◆ **Text extract**
++++++
Politics

Elizabeth Warren wants to create a Justice Department task force to investigate Trump administration corruption

Key Points
  • Elizabeth Warren said she would create an independent DOJ task force to investigate corruption by government officials during the Trump administration.
  • The Democratic presidential hopeful said her goal is to restore "integrity and competence" to the federal government after President Trump leaves office.
  • "If we are to move forward to restore public confidence in government and deter future wrongdoing, we cannot simply sweep this corruption under the rug in a new administration," Warren wrote.
Democratic presidential candidate Sen. Elizabeth Warren (D-MA) speaks during a town hall event at Weeks Middle School on January 19, 2020 in Des Moines, Iowa.
Spencer Platt | Getty Images

Democratic presidential contender Elizabeth Warren said Tuesday she would create an independent task force in the Justice Department to investigate corruption by government officials during the Trump administration.

The Massachusetts senator said her goal is to restore "integrity and competence" to the federal government after President Donald Trump leaves office.

"If we are to move forward to restore public confidence in government and deter future wrongdoing, we cannot simply sweep this corruption under the rug in a new administration," Warren wrote in the plan.
++++++
◆ **Data segment**
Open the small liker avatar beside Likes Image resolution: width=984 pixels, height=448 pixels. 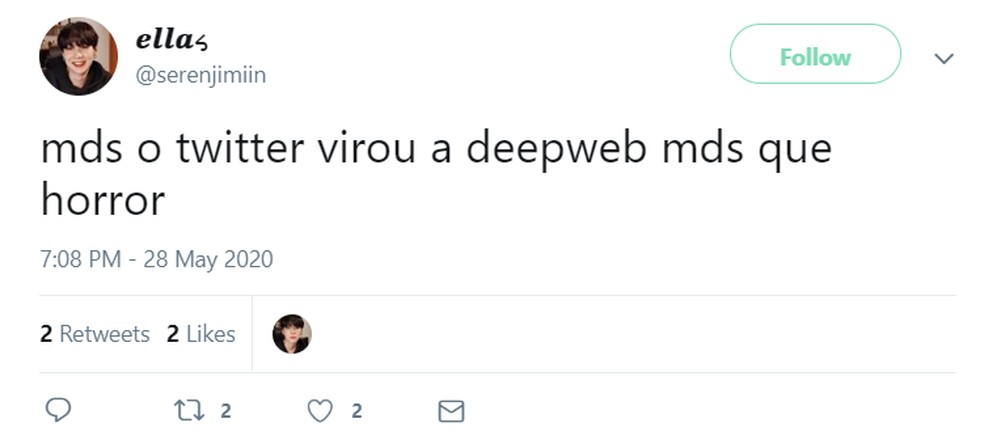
++++++
◆ **Your tasks**
1. List every person named in the article on Elizabeth Warren's proposed task force.
2. Reproduce word for word the section of the article on Elizabeth Warren's proposed task force that begins with the words containing "Spencer Platt |" and ends with "in the plan.".
The material has no role in this work.

◆ **Answers per task**
1. Elizabeth Warren, Donald Trump, Spencer Platt

2.
Spencer Platt | Getty Images

Democratic presidential contender Elizabeth Warren said Tuesday she would create an independent task force in the Justice Department to investigate corruption by government officials during the Trump administration.

The Massachusetts senator said her goal is to restore "integrity and competence" to the federal government after President Donald Trump leaves office.

"If we are to move forward to restore public confidence in government and deter future wrongdoing, we cannot simply sweep this corruption under the rug in a new administration," Warren wrote in the plan.